##### Supplied data

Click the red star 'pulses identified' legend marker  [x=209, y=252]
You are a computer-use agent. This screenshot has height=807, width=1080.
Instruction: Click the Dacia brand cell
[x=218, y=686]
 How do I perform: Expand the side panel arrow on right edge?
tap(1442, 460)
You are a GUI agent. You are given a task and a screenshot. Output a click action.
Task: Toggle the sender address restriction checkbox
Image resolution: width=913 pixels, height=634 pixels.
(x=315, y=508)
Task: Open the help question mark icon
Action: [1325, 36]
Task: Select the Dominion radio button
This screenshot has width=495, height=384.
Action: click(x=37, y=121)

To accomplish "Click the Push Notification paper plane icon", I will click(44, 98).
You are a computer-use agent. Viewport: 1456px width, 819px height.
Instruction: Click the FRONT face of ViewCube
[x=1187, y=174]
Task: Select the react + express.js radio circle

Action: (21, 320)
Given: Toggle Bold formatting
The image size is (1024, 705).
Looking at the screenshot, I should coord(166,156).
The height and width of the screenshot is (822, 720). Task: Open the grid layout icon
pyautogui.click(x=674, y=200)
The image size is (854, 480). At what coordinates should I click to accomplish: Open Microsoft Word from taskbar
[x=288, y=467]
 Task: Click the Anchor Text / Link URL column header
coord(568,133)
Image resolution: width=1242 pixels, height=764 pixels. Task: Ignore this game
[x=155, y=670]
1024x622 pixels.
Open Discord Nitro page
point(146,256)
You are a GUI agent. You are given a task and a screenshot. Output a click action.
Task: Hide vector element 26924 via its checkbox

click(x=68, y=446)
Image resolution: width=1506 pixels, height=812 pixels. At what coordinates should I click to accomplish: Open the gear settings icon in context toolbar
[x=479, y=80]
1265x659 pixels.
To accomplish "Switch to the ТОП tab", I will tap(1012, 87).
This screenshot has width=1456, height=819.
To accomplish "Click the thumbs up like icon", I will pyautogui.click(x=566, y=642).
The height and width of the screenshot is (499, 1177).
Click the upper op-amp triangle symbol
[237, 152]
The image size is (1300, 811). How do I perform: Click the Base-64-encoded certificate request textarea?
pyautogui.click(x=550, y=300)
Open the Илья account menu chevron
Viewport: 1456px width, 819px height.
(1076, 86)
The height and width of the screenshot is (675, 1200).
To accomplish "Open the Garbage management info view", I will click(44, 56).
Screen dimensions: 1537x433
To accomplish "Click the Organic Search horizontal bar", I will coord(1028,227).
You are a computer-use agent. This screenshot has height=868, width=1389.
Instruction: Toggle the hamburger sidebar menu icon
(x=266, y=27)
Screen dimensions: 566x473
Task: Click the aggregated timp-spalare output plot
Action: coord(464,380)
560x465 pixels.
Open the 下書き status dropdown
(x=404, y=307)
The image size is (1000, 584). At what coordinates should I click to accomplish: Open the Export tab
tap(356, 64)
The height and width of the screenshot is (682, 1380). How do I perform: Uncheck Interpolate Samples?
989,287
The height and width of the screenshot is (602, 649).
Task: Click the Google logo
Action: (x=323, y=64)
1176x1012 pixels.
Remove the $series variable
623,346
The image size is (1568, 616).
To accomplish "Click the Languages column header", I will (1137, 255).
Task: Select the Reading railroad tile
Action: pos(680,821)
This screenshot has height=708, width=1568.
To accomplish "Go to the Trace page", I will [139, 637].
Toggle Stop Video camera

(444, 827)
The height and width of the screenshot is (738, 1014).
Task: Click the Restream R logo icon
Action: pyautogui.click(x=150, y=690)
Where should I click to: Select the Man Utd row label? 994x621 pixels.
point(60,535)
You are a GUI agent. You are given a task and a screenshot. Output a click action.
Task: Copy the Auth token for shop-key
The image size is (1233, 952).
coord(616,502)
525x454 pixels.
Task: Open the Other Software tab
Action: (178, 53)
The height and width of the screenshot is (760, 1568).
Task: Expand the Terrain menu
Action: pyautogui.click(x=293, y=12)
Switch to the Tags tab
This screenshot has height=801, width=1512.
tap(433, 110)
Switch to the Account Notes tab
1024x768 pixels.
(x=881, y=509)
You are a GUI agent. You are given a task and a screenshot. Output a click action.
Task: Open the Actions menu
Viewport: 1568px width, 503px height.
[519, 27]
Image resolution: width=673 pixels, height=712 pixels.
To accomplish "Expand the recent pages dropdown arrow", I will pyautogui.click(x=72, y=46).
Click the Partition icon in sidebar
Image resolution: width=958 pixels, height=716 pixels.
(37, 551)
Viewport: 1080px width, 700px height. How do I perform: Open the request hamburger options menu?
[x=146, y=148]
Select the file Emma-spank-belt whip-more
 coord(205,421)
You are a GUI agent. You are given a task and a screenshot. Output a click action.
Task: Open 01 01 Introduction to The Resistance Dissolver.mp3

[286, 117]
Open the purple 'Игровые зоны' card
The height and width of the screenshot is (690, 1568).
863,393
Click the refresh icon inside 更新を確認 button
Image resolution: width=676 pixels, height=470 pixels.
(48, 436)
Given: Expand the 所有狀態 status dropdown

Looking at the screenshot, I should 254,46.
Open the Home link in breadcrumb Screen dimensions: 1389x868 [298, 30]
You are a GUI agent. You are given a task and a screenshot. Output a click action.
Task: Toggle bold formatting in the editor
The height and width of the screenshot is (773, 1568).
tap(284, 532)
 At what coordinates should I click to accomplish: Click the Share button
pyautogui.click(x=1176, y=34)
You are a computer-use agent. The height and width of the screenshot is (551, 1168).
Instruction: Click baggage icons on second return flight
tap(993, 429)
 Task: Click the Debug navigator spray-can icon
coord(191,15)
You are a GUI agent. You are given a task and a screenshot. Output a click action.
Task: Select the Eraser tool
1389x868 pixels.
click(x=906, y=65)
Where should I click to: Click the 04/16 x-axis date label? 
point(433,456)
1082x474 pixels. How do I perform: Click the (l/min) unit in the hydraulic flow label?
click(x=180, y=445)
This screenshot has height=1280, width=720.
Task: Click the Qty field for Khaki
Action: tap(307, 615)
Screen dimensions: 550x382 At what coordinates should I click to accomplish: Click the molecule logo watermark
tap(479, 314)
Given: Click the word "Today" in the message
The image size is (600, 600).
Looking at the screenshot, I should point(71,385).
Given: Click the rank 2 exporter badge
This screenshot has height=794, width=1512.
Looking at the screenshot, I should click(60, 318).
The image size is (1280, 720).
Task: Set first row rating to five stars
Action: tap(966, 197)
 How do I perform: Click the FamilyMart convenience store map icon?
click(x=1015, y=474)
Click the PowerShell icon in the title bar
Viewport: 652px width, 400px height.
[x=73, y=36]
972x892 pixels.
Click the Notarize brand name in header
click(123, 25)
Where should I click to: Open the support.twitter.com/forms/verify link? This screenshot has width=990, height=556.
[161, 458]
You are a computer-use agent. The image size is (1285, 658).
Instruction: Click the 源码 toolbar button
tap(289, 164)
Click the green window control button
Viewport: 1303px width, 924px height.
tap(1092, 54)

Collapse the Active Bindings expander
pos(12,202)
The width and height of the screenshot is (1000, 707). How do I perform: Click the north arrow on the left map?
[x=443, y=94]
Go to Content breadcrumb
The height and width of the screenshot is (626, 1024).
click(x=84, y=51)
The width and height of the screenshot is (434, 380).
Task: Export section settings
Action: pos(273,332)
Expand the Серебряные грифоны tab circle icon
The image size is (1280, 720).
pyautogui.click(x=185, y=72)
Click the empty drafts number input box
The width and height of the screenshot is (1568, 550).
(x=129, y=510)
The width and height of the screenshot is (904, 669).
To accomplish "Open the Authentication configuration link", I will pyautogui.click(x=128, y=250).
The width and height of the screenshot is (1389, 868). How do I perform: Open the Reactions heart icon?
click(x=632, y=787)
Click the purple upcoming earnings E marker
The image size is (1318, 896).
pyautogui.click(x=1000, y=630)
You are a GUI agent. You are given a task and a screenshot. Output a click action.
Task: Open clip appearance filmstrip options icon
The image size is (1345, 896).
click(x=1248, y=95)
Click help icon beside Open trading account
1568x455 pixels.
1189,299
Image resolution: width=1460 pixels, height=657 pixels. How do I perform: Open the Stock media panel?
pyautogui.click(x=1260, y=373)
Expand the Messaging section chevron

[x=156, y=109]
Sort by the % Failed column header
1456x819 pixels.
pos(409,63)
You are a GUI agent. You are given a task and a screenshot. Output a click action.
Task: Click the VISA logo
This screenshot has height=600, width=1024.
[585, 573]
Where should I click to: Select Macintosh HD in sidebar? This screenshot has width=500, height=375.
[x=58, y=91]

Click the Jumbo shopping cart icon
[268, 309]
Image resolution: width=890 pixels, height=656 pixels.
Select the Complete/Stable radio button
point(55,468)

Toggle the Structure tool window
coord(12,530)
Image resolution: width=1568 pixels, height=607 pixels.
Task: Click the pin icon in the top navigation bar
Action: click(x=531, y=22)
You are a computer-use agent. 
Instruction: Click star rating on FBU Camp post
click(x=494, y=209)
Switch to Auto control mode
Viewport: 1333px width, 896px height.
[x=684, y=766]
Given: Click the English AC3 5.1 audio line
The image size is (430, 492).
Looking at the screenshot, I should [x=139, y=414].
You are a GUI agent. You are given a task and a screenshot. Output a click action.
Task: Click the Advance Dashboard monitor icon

##########

### Exercise objective
Copy out the lines of the material word for word, from its first line through the line containing "will click(44, 98).", both included.

### In response
Click the red star 'pulses identified' legend marker  [x=209, y=252]
You are a computer-use agent. This screenshot has height=807, width=1080.
Instruction: Click the Dacia brand cell
[x=218, y=686]
 How do I perform: Expand the side panel arrow on right edge?
tap(1442, 460)
You are a GUI agent. You are given a task and a screenshot. Output a click action.
Task: Toggle the sender address restriction checkbox
Image resolution: width=913 pixels, height=634 pixels.
(x=315, y=508)
Task: Open the help question mark icon
Action: [1325, 36]
Task: Select the Dominion radio button
This screenshot has width=495, height=384.
Action: click(x=37, y=121)

To accomplish "Click the Push Notification paper plane icon", I will click(44, 98).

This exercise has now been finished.